本発明の実施形態に係るスピン注入磁化反転素子は光変調素子であり、上方から入射した光を反射して異なる2値の光(偏光成分)に変調して上方へ出射する。
【0020】
[光変調素子]
本発明の第1実施形態に係る光変調素子(スピン注入磁化反転素子)5は、図1(a)に示すように、基板7上に、下部電極2、磁化固定層11、障壁層12、磁化自由層13、保護層14、上部電極3の順に積層された構成である。光変調素子5は、磁化が一方向に固定された磁化固定層11および磁化の方向が回転可能な磁化自由層13を、絶縁体であるMgOからなる障壁層12を挟んで備えたTMR素子構造(トンネル磁気抵抗素子構造)1を備える。そして、光変調素子5は、TMR素子構造1に、下部電極2と上部電極3と(以下、適宜、電極2,3)を一対の電極として、膜面に垂直に双方向に(上下方向に)電流を供給される。したがって、TMR素子構造としては、後記の変形例に係るTMR素子構造1A(図3参照)のように、磁化自由層13と磁化固定層11との積層順序を入れ替えてもよい。光変調素子5はさらに、光変調素子5の製造工程におけるダメージからTMR素子構造1の各層、特に最上層の磁化自由層13を保護するために、TMR素子構造1の上に保護層14が設けられている。光変調素子5は、例えば空間光変調器の画素とする場合、膜面方向において2次元アレイ状に配列されて、一対の電極2,3の一方を行方向に、他方を列方向にそれぞれ延設して共有される(図示せず)。そのため、光変調素子5,5間に、具体的にはTMR素子構造1,1間、電極2,3間、下部電極2,2間および上部電極3,3間(配線間)のそれぞれに、絶縁層6が充填される。光変調素子5を構成する各層は、例えばスパッタリング法や分子線エピタキシー(MBE)法等の公知の方法で連続的に成膜されて基板7に積層され、電子線リソグラフィおよびイオンビームミリング法等で所望の平面視形状に加工される。
【0021】
ここで、TMR素子構造1の磁化反転の動作を、図2を参照して説明する。なお、図2において保護層14は図示を省略する。スピン注入磁化反転素子であるTMR素子構造1は、逆方向のスピンを持つ電子を注入することにより、磁化自由層13の磁化方向を反転(スピン注入磁化反転、以下、適宜磁化反転という)させて、磁化固定層11の磁化方向と同じ方向または180°異なる方向にする。そのために電子の注入方向と反対向きに電流を供給すればよく、具体的には、図2(a)に示すように、上部電極3を「+」、下部電極2を「−」にして、磁化自由層13側から磁化固定層11へ電流を供給すると、磁化自由層13の磁化は磁化固定層11の磁化方向と同じ方向になる。以下、この状態をTMR素子構造1の磁化が平行である(P:Parallel)という。反対に、図2(b)に示すように、上部電極3を「−」、下部電極2を「+」にして、磁化固定層11側から磁化自由層13へ電流を供給すると、磁化自由層13の磁化は磁化固定層51の磁化方向と逆方向になる。以下、この状態をTMR素子構造1の磁化が反平行である(AP:Anti-Parallel)という。

**一覧**:
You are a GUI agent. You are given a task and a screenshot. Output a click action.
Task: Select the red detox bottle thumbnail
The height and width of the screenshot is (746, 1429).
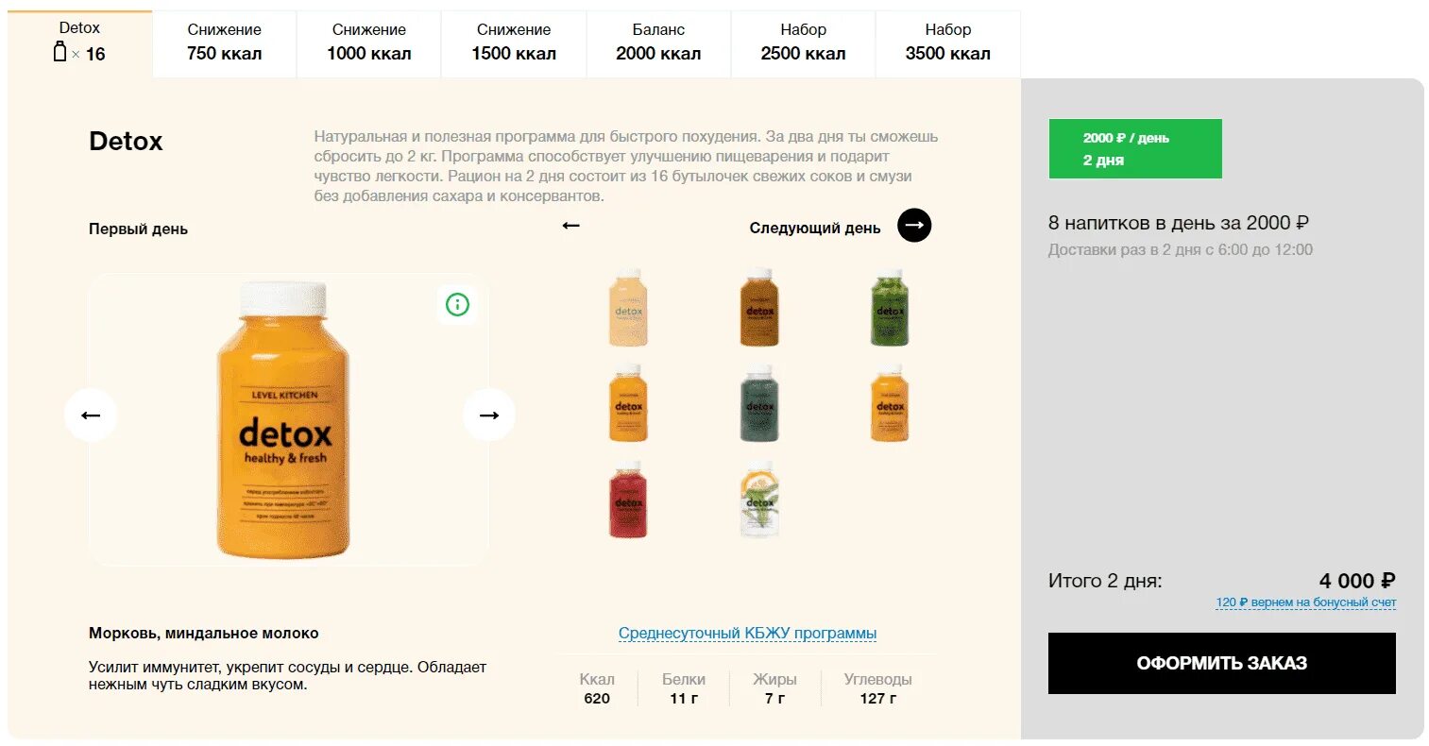click(x=628, y=500)
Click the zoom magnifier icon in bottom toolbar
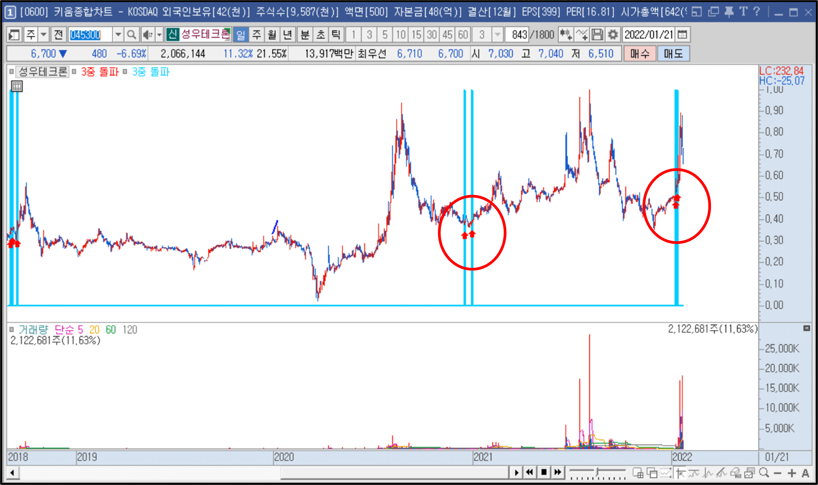This screenshot has height=485, width=818. [x=763, y=473]
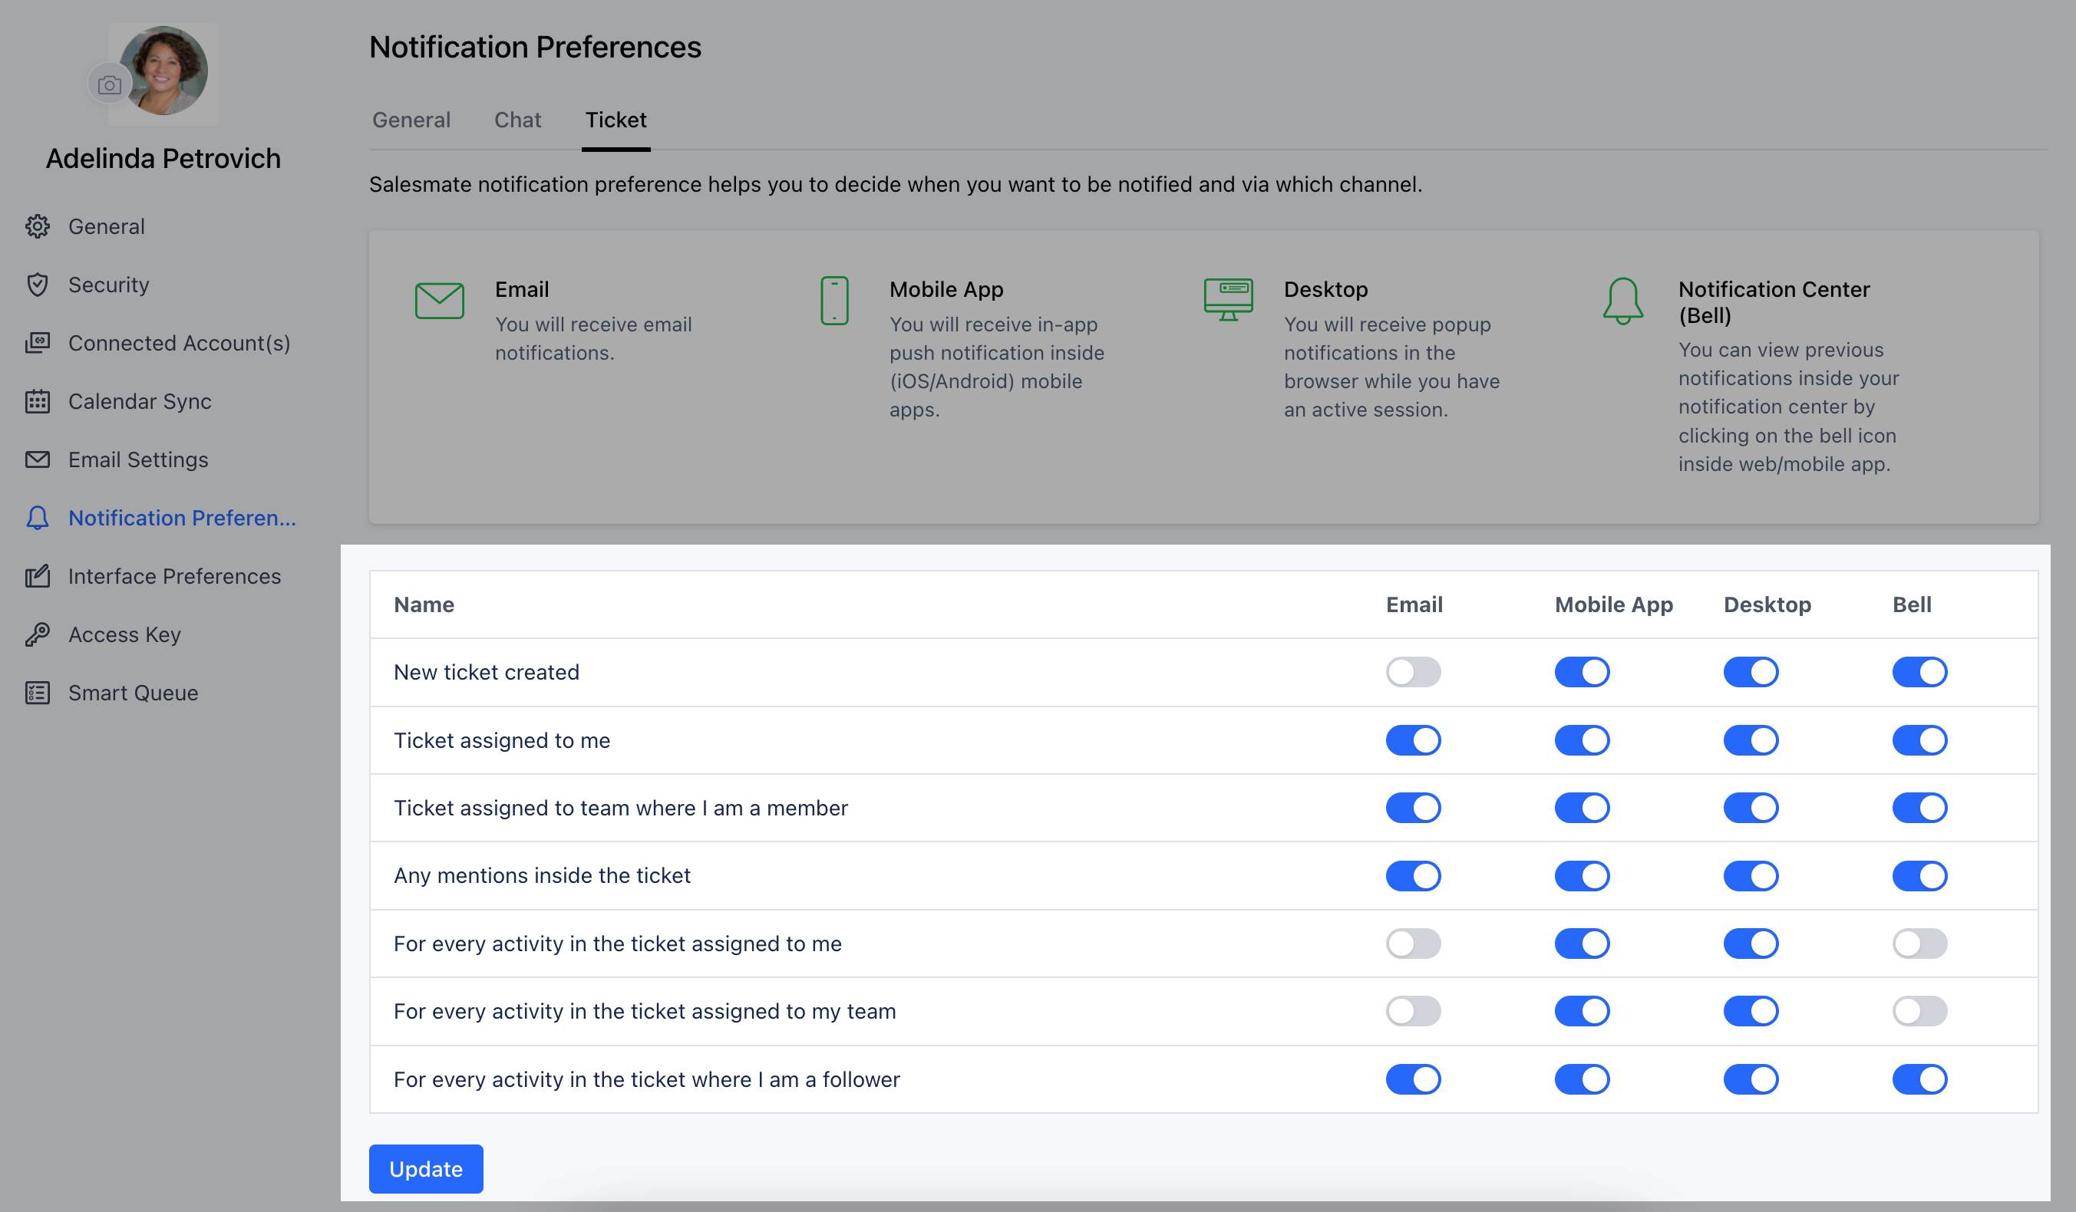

**課題**:
光変調素子についての読解文から、「本発明の実施形態に係るスピン」から「望の平面視形状に加工される。」までの部分を一字一句違えずに書き写してください。

**解答**:
本発明の実施形態に係るスピン注入磁化反転素子は光変調素子であり、上方から入射した光を反射して異なる2値の光(偏光成分)に変調して上方へ出射する。
【0020】
[光変調素子]
本発明の第1実施形態に係る光変調素子(スピン注入磁化反転素子)5は、図1(a)に示すように、基板7上に、下部電極2、磁化固定層11、障壁層12、磁化自由層13、保護層14、上部電極3の順に積層された構成である。光変調素子5は、磁化が一方向に固定された磁化固定層11および磁化の方向が回転可能な磁化自由層13を、絶縁体であるMgOからなる障壁層12を挟んで備えたTMR素子構造(トンネル磁気抵抗素子構造)1を備える。そして、光変調素子5は、TMR素子構造1に、下部電極2と上部電極3と(以下、適宜、電極2,3)を一対の電極として、膜面に垂直に双方向に(上下方向に)電流を供給される。したがって、TMR素子構造としては、後記の変形例に係るTMR素子構造1A(図3参照)のように、磁化自由層13と磁化固定層11との積層順序を入れ替えてもよい。光変調素子5はさらに、光変調素子5の製造工程におけるダメージからTMR素子構造1の各層、特に最上層の磁化自由層13を保護するために、TMR素子構造1の上に保護層14が設けられている。光変調素子5は、例えば空間光変調器の画素とする場合、膜面方向において2次元アレイ状に配列されて、一対の電極2,3の一方を行方向に、他方を列方向にそれぞれ延設して共有される(図示せず)。そのため、光変調素子5,5間に、具体的にはTMR素子構造1,1間、電極2,3間、下部電極2,2間および上部電極3,3間(配線間)のそれぞれに、絶縁層6が充填される。光変調素子5を構成する各層は、例えばスパッタリング法や分子線エピタキシー(MBE)法等の公知の方法で連続的に成膜されて基板7に積層され、電子線リソグラフィおよびイオンビームミリング法等で所望の平面視形状に加工される。